■ MATERIAL SHOWN ■
++++++
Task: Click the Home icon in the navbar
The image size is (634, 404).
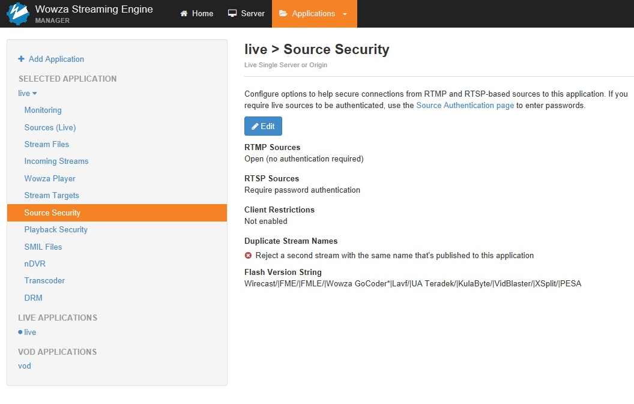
++++++
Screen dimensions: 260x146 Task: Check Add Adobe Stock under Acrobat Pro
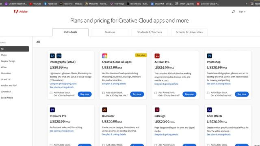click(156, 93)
++++++
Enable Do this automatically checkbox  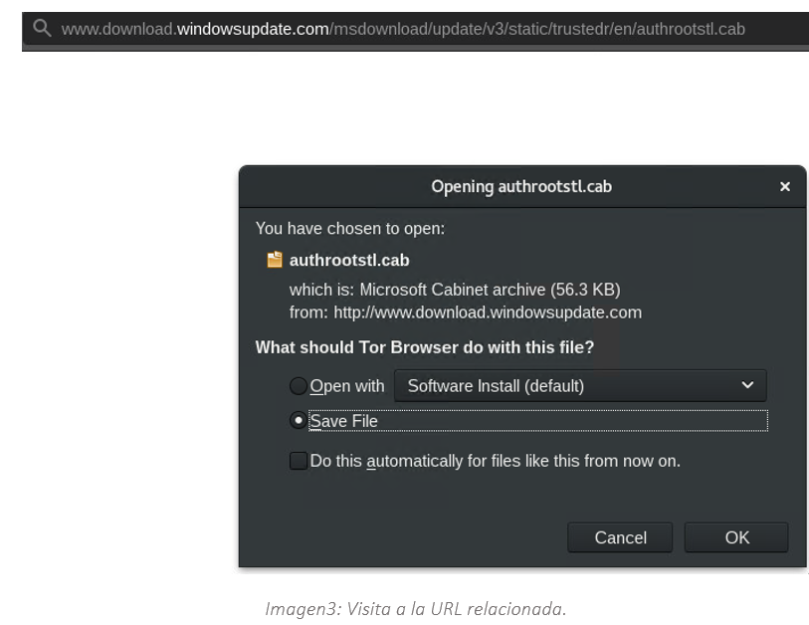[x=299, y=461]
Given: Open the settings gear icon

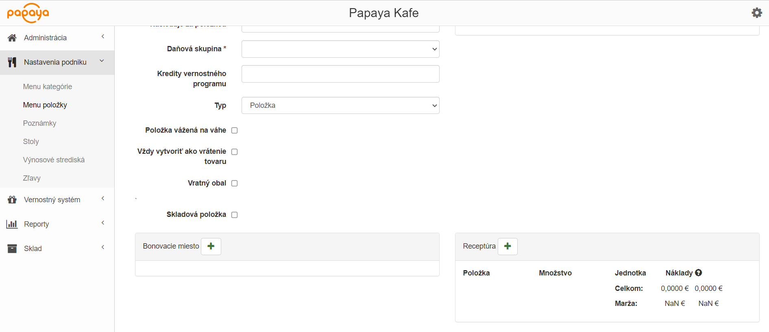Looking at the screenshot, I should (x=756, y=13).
++++++
■ OBJECTIVE ■
Return, word for word, the part of the material that opens with the line containing "Task: Click the Home icon in the navbar" and closes with the line containing "The image size is (634, 404).", including both of those lines.

■ RESULT OF THE TASK ■
Task: Click the Home icon in the navbar
The image size is (634, 404).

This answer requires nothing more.